We reversed the Workmen’s Compensation Board in this ease because we are of opinion that the claimant, the mother of the deceased employe, was dependent upon the employe at the time of the accident, notwithstanding the board found that he was not actually contributing to the support of his mother at the time of the accident which caused his death. It is true that the trend of judicial decision in this State has been toward denying compensation to parents, unless they are actually receiving support from the child. We find no case, however, in which dependency has been declared not to exist under circumstances like the present. Here an aged, indigent and insane mother, a pauper in fact, with no means for securing the bare necessities of life except by recourse to her children, was maintained by the charity of the State in an insane hos*474pital for many years before her son, who had not actually supported her for reasons either of misfortune or neglect, was killed in an accident suffered during the course of his employment. If ever dependency upon a child existed— real, genuine and in the completest degree — it existed in this case. This is the perfect example of utter and absolute dependency.
It would seem, from the evidence, that the deceased son’s failure to pay anything to the State for his mother’s maintenance at the hospital may have been due to economic distress, rather than to callous indifference to her welfare. But, whether or not his failure to do so was excusable, is dependency to be determined by one’s willingness to perform a duty, rather than by the need for such performance? We think not. In the case of a widow, separated from her husband at the time of death, the act requires an “actual” dependency to entitle one to compensation. In the section of the act relating to parents, however, the word “actual” is omitted, and the right to compensation is given if the parents are “dependent to any extent” upon the child. This would seem to indicate a legislative intent to make the need of support the ultimate test of dependency, rather than the actual payment thereof. Yet the language of some of our appellate decisions has apparently read into the section relating to parents the limiting word “actual”. The reason for the omission of that word in the case of parents lies in the difference between the obligation of a husband to support his wife and that of a child to its parents. In the former, the husband’s duty is contractual, and exists regardless of her resources, while in the latter, the child’s obligation arises only when the parent actually needs support. Parents who are able to maintain themselves from their own resources have no right to require their children to support them. It may be conceded that, generally, the actual payment of money for the support of a parent is the best proof of dependency. But dependency is a fact arising from the condition of the parent, and *475not from the acts of the child, and we do not think that the legislature intended, or that judicial decision would hold, that a lunatic parent, incapable of self-support, is not dependent upon a child, merely because the latter has not furnished the necessities of life to his parent, whether his failure to do so is attributable to poverty or neglect. Is a starving mother to be denied the rights of dependency and relegated to the position of a beggar for the charity of the world, because she had in her son a weak reed to lean upon? This has never yet been held by our courts, and we hope it never will be. For the foregoing reasons, we think the claimant in this case was entitled to the compensation for which she asked.

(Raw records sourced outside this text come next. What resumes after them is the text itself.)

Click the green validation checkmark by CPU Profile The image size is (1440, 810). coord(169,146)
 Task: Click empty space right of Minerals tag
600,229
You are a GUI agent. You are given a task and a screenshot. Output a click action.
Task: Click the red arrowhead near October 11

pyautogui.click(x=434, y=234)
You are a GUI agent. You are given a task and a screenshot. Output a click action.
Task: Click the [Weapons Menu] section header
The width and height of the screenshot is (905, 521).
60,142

In addition, it was testified, without contradiction, that at a meeting of the children sometime before the employe’s death, plans were laid to take their mother out of the hospital, and to provide a home for her with her deceased son. For this purpose the decedent had been putting aside out of his wages a regular sum to create a fund sufficient to furnish a home for his mother and himself, and at the time of his death had accumulated in the hands of another brother some $290. When he died, none of the money so put aside had yet been used, and after his death part of it was used by the brother to bury him. Here, it seems to us, was a clear recognition by the deceased of his obligation to support, and, in part, an actual discharge of that obligation. It was a contribution to a trustee toward the support of the mother, deferred perhaps as to enjoyment, but none the less a present actual application of a part of his savings to her maintenance. In these circumstances, it is rather startling to hear it argued that the mother was not the recipient of support from her son merely because she did not receive the money immediately, and, after the son’s death, the trustee brother diverted it from the purpose to which the deceased dedicated it. We think this in itself was an actual contribution to her support, notwithstanding the conclusion of the board that it was not. We prefer, how*476ever, to ground our decision upon the position first taken, without regard to the payments made by the son before his death.
In conclusion, it may be stated that we awarded only partial compensation, first, because she was not entirely supported by the deceased, and second, because the other children were under a like obligation to support her, and hence the measure of the dependency was only partial as to the deceased: Kovatch et ux. v. Durkin et al., 116 Pa. Superior Ct. 192
It was for the foregoing reasons that we reversed the decision of the Workmen’s Compensation Board and entered judgment for the claimant.